Kenneth Denton Craig
October 2015 Honorary Degree Recipient
Doctor of Laws (honoris causa)
Kenneth Denton Craig, O.C., PhD, is a pioneering researcher whose work has transformed perceptions about pain. In the course of a 50-year career, Dr. Craig has published landmark papers, mentored new generations of researchers and served as a leader in university administration.
After earning a PhD in clinical psychology from Purdue University in 1964, Dr. Craig joined the psychology faculty at the University of British Columbia, where he was a full professor until 2003 and remains professor emeritus of psychology and distinguished scholar in residence at the Peter Wall Institute for Advanced Studies. In the mid-1970s, he published a series of papers that established how social environment affects the experience of pain. His Social Communication model evolved out of this work and challenged conventional notions of pain as strictly biological.
His seminal 1987 paper, co-authored with graduate student Ruth Grunau, introduced facial response analysis as an effective method of evaluating pain in infants. This discovery inspired a fundamental shift from the perception that babies do not feel pain and led to the rise of facial response analysis as the dominant method for measuring pain in non-verbal patients. This groundbreaking work is part of a publishing career that includes 10 books and more than 200 papers.
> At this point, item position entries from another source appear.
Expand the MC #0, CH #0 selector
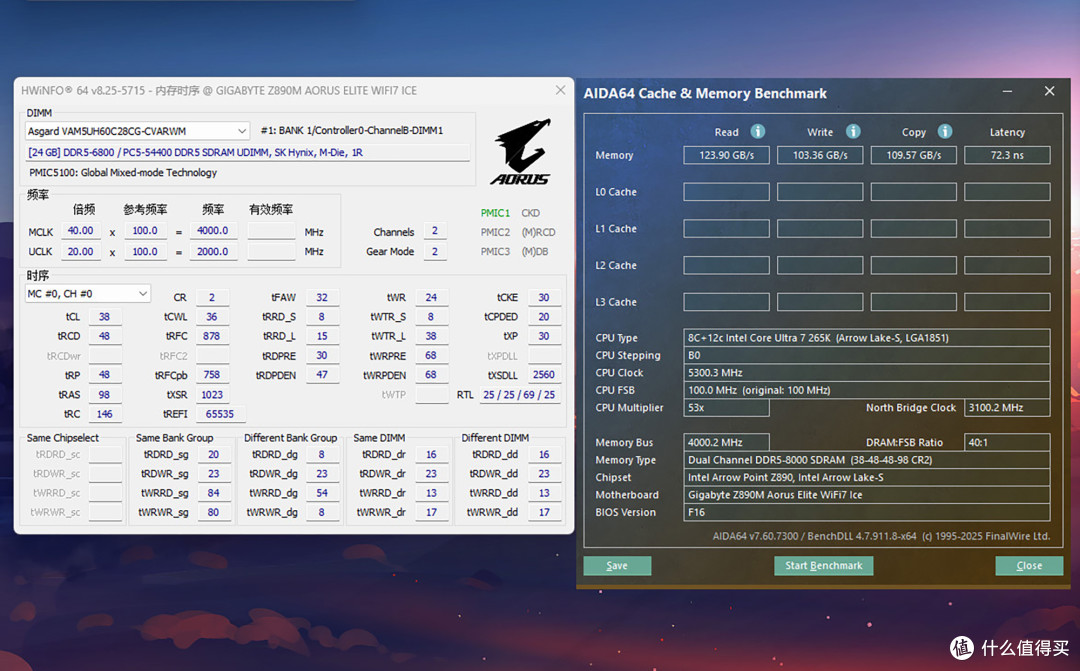 pos(87,293)
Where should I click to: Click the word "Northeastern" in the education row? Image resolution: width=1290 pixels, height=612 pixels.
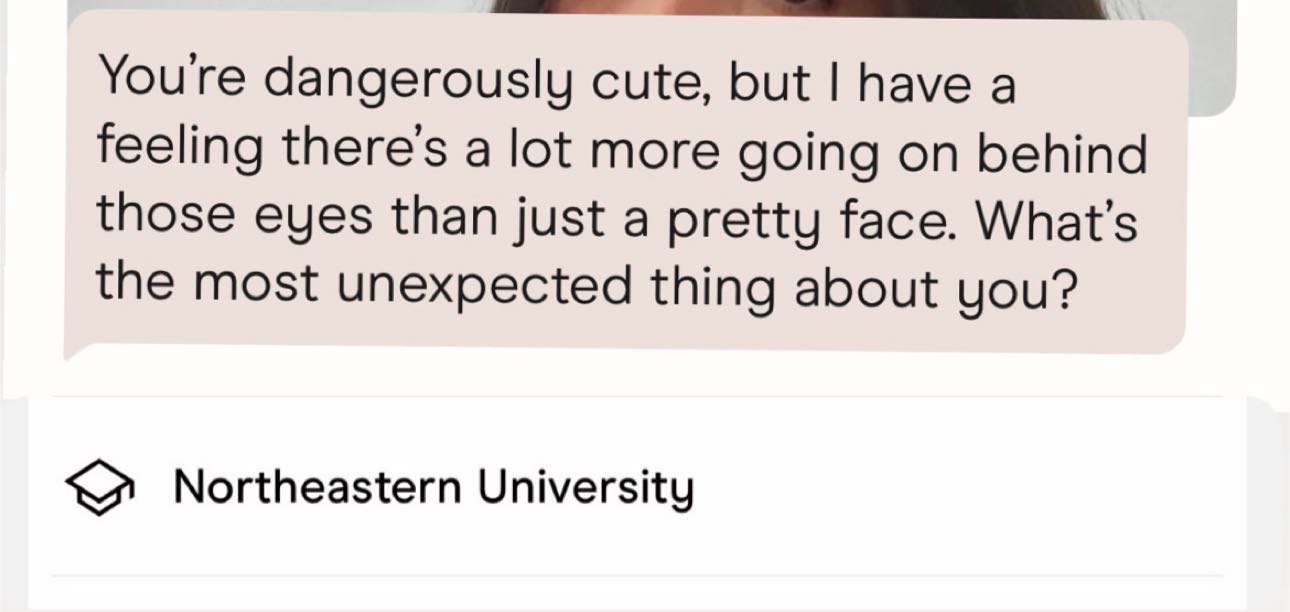point(317,487)
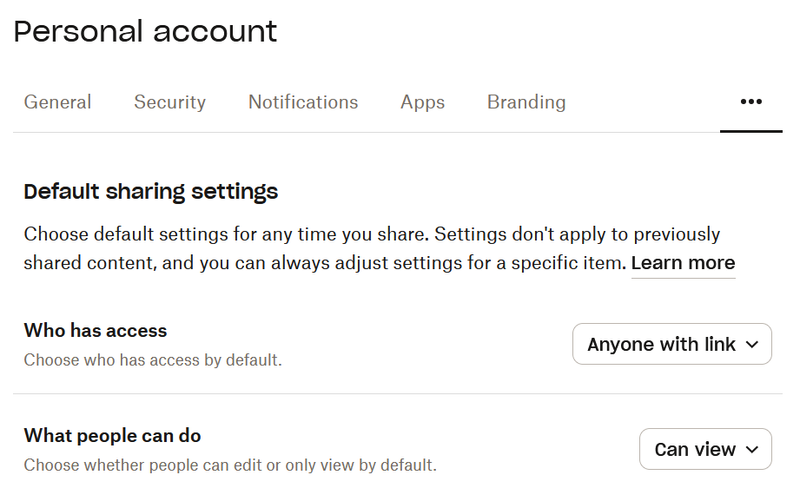Switch to the General tab
This screenshot has height=494, width=800.
coord(58,102)
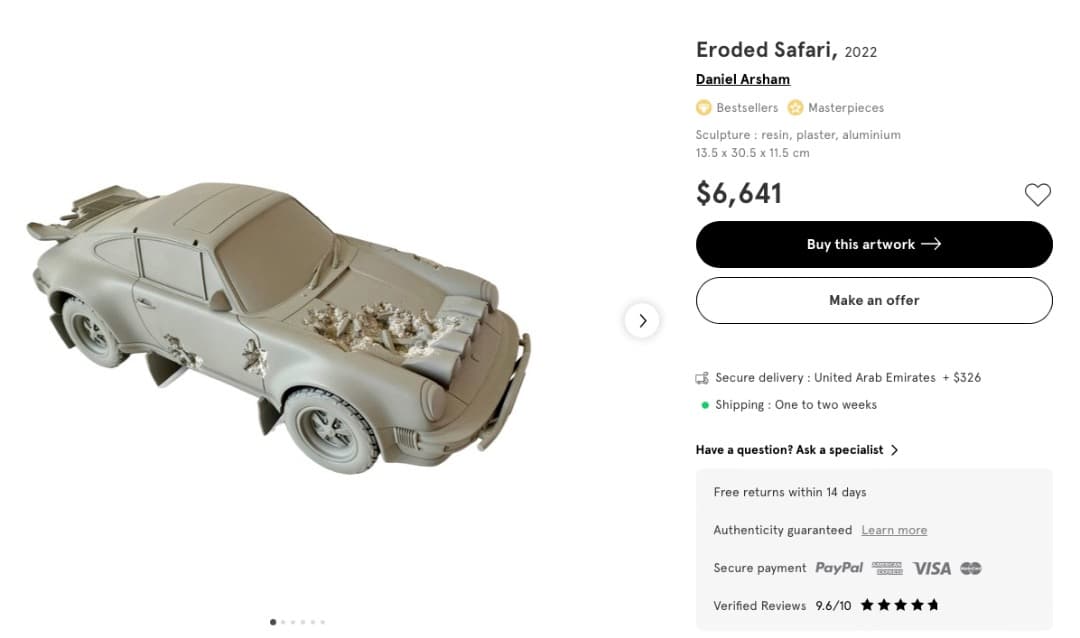Click the fifth rating star
Viewport: 1080px width, 638px height.
pos(934,605)
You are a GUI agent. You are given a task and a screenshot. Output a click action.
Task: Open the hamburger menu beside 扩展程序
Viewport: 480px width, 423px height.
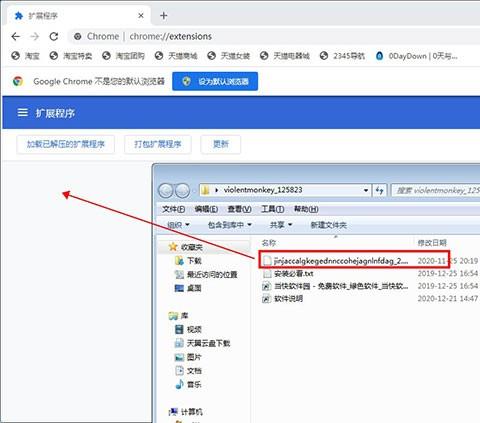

He has supervised dozens of graduate students, including many whom are now among Canada’s top pain researchers. He has also shaped education as an administrator, serving terms as associate dean at UBC’s Faculty of Graduate Studies and director of its Clinical Psychology graduate program. He has chaired UBC’s Behavioural Research Ethics Board since 2008 and been editor-in-chief of Pain Research & Management since 2006.
Dr. Craig has earned lifetime achievement awards from the Canadian Psychological Association and the International Association for the Study of Pain.